牡蠣クリームパスタ

久々に一人で映画館に行き、ミッドサマーを観た。今まで家族になんとなく忖度して映画に一人で行くことは控えていたのだが、えいやと行ってみた次第。一人分のポップコーンと一人分のダイエットコーラ。バターの染みこんだポップコーンをコーラで流し込んだら、そうそうこれだよ、最高だなってなった。

 

それで映画の方は、端的に言うとそんなに怖くなかった。

吐き気も感じず、途中で出たいとも思わず、まあこんなもんかとそこそこに楽しんだ。

前日に『へレディタリー』も観た。足元で猫が寝ていたせいか、やはりこれも怖くなかった。

帰ってから自分にとってなにが怖いのかと考えた。布団の間から見知らぬ顔が覗いているとか、暗闇からゆっくり歩いてくるこの世ならざるものとか、自分にとっての恐怖の対象は非常に幼稚だ。これまで観た中で一番怖かったのは『リング』。あれを観た時は小学生だったと思うのだが、全身が反応した記憶がある。とはいえ、「怖い」の方向性が『ミッドサマー』とは違っているのはよくわかっている。

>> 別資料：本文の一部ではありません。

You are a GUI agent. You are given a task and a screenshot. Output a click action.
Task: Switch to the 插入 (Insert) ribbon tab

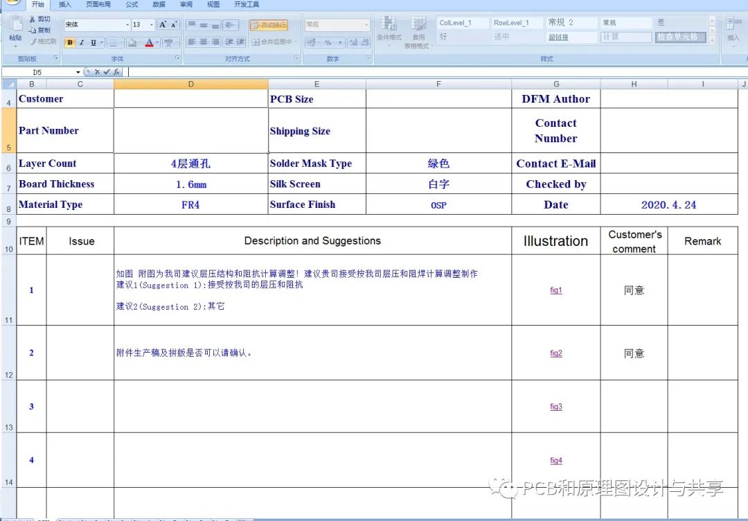[x=64, y=5]
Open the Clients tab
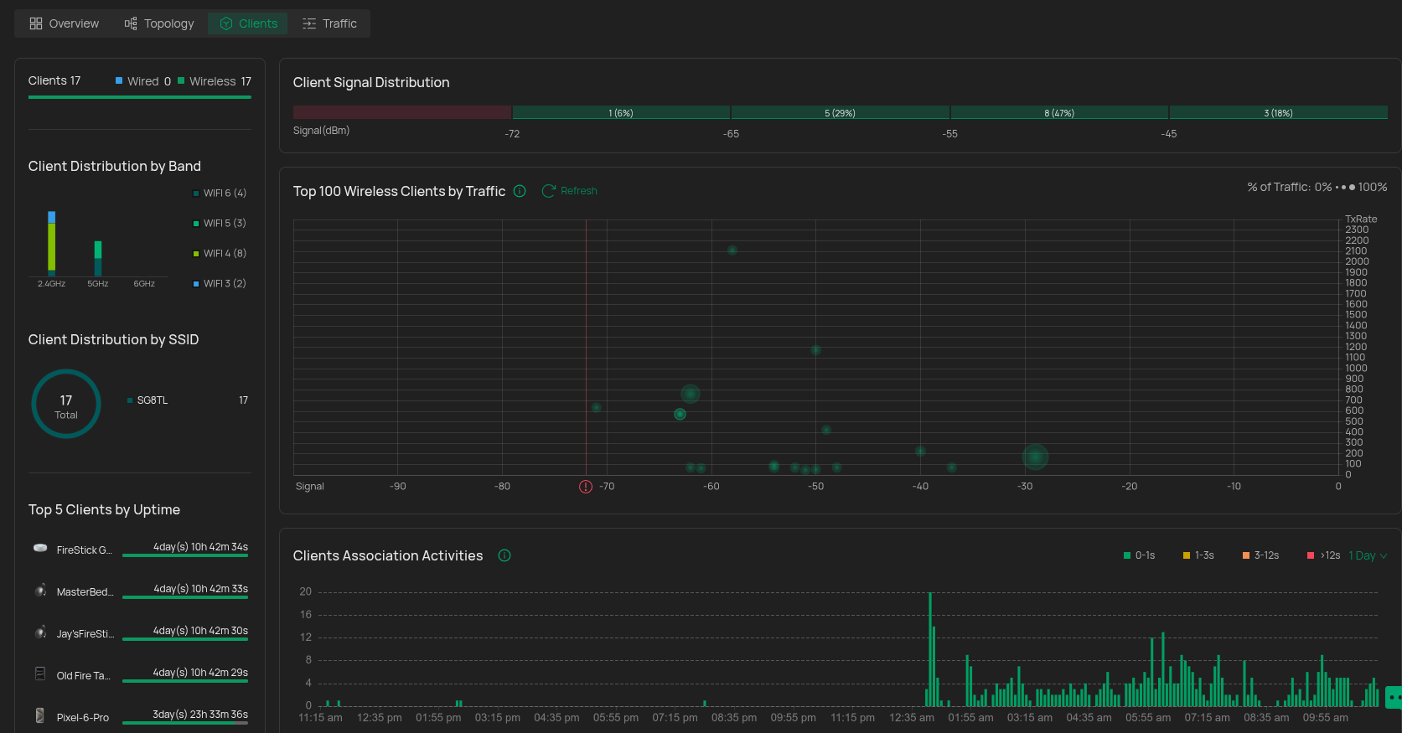This screenshot has width=1402, height=733. 248,23
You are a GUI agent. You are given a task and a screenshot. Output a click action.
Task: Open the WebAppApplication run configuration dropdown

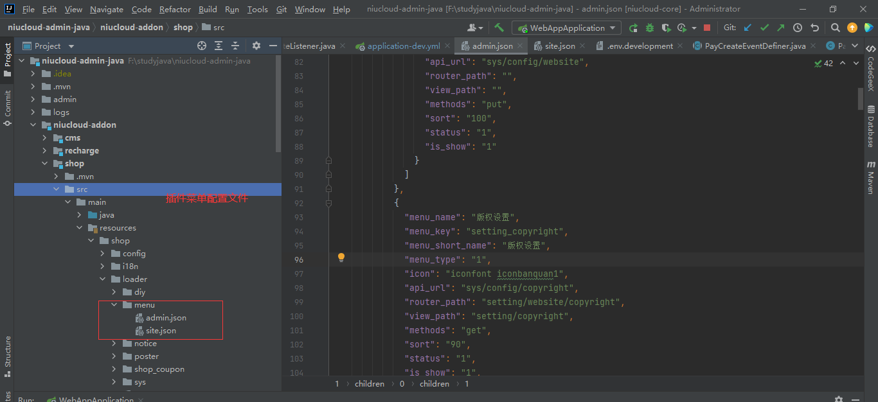pos(566,28)
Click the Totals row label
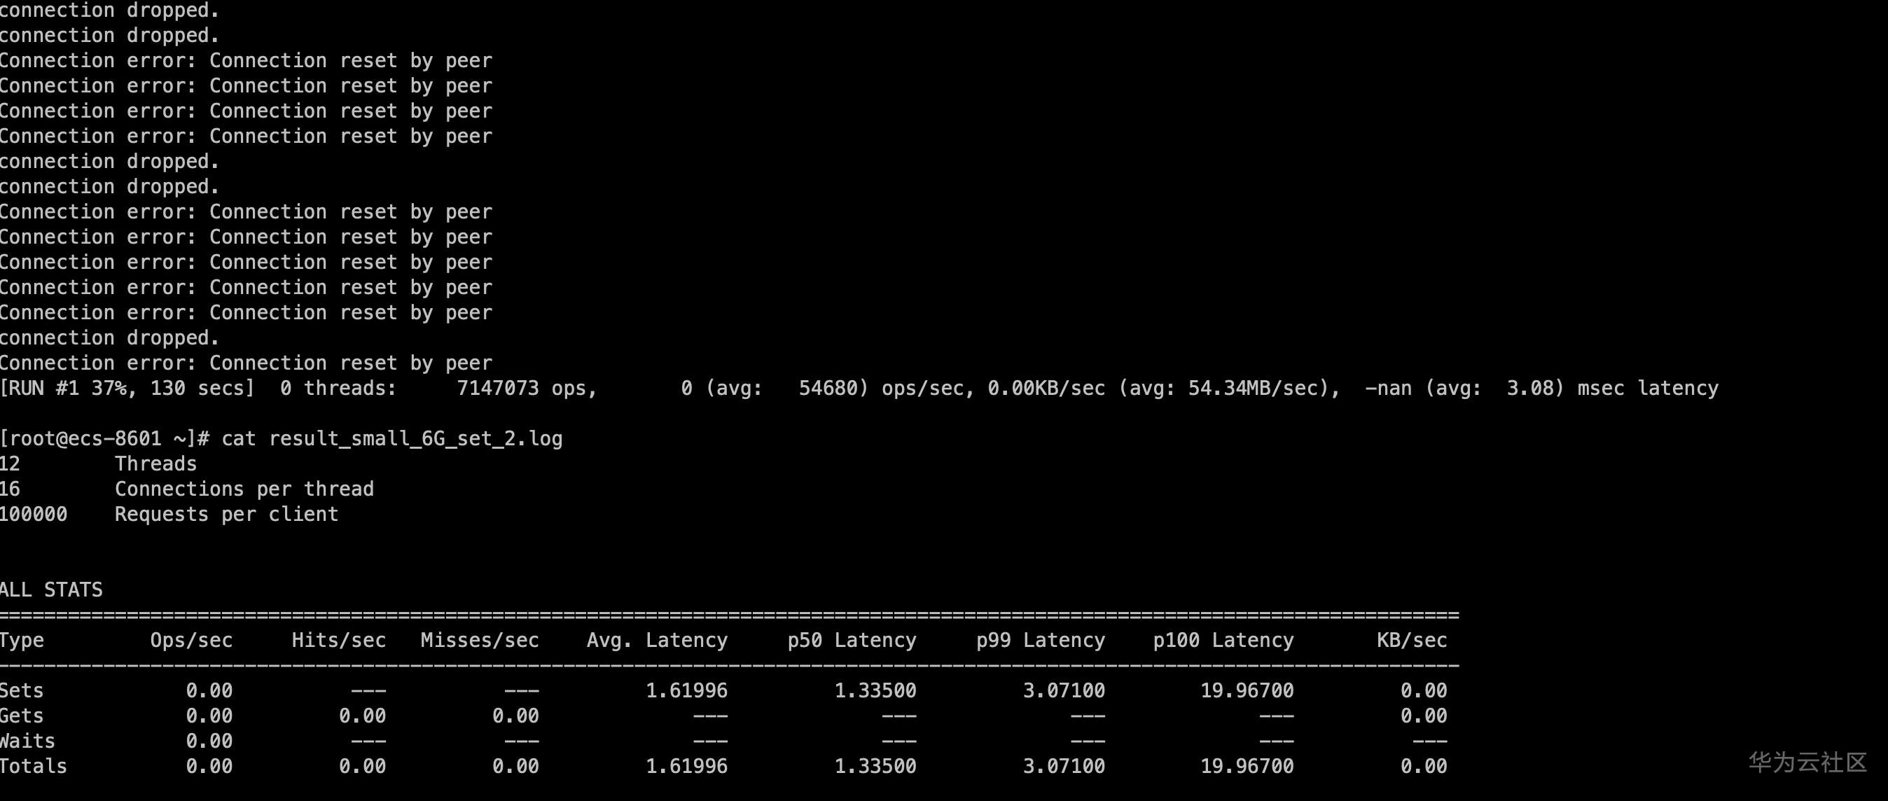This screenshot has width=1888, height=801. tap(34, 767)
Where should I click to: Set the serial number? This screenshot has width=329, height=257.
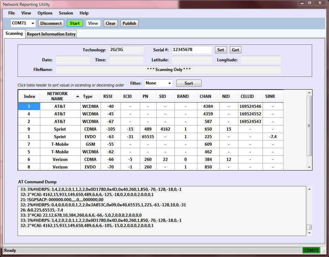[x=221, y=50]
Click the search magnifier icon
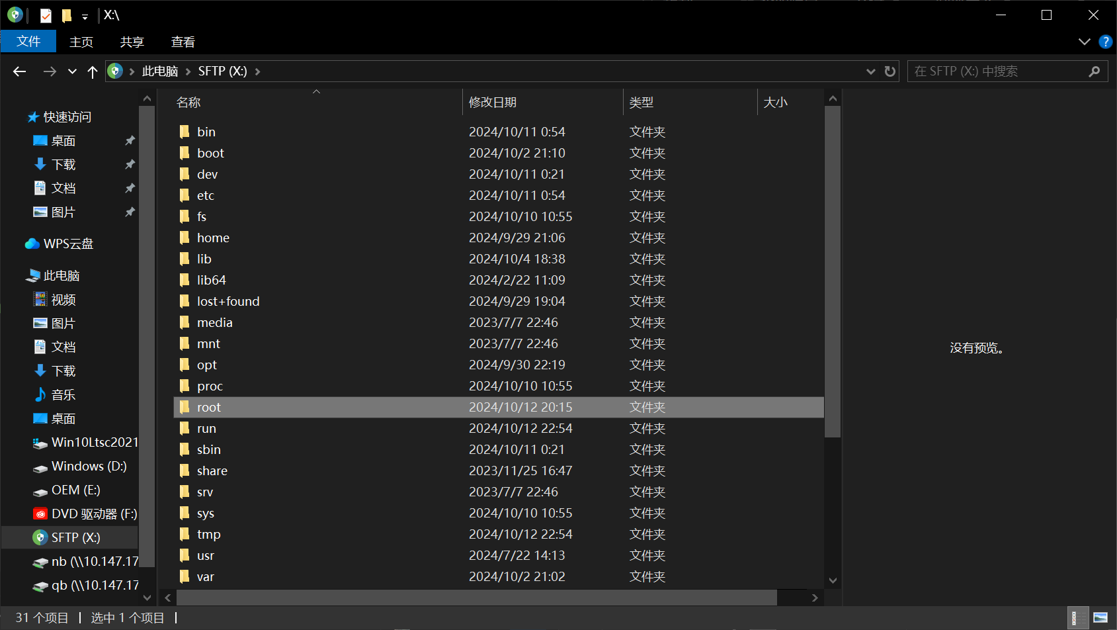1117x630 pixels. [1095, 71]
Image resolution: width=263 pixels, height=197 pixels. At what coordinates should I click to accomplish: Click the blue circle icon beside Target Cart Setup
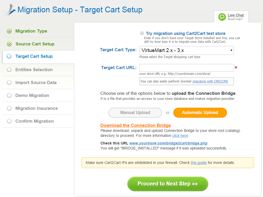pos(9,56)
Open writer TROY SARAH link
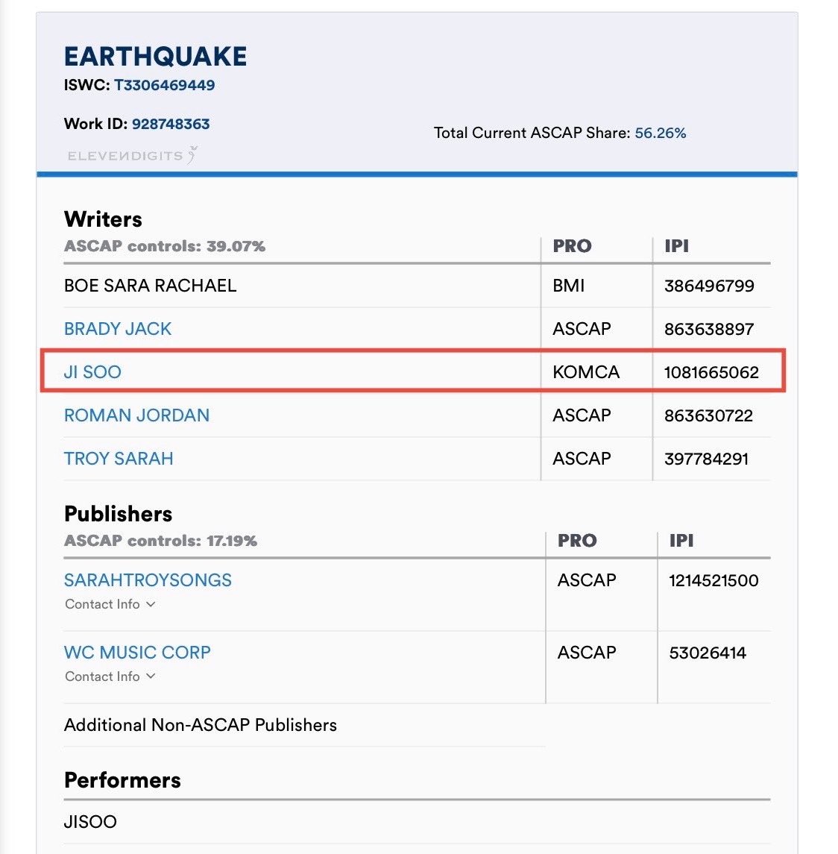Image resolution: width=838 pixels, height=854 pixels. [x=119, y=459]
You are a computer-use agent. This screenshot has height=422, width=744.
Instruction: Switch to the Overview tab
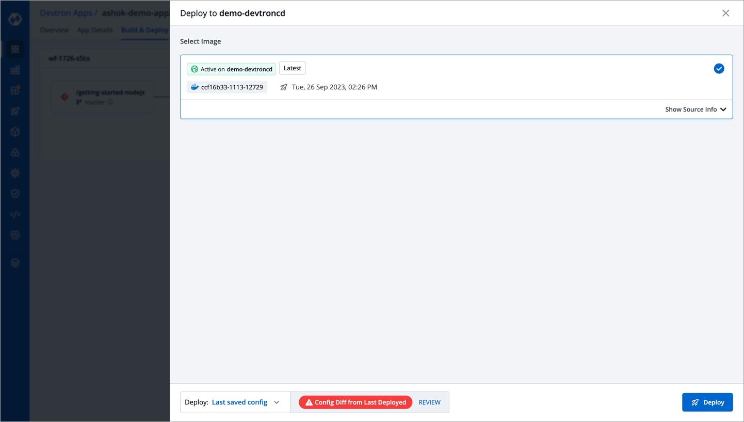click(x=54, y=30)
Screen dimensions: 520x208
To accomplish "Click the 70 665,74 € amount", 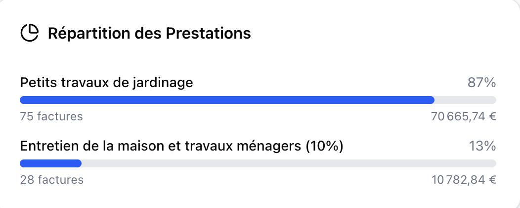I will pyautogui.click(x=463, y=117).
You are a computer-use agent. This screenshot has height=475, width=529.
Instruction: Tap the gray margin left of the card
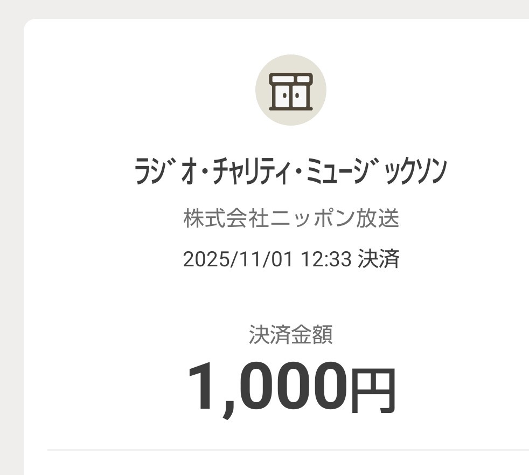tap(11, 243)
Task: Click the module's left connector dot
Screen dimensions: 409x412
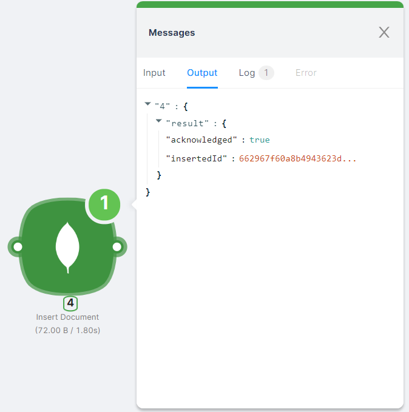Action: coord(18,247)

この映画については、なんかするっと終わってしまったのに妙に語りたい感じもあり、しかし語る仲間が周りにいないので、以下、メモ書き程度に自分の感想を書く。映画の感想というのはちょっと気恥ずかしいので、後で消すかもしれない。誰も読んでいない気もするが。

 

1.

基本的には北欧風きらきらモンド映画だと思う。「これはこの村の奇習です」と言われると、そうかそうかエグいけどそんなもんなんだなと納得してしまう。

しかしこうした映画はいわゆる「文化の盗用」とかにならないの?と思ったりする。海外発で「日本暗黒奇祭大全」みたいな映画を作られたら、このご時世だと苦情が来そう。それで英語記事をちょっと調べたら、たしかに「ちょっとねえ」みたいなものはあった。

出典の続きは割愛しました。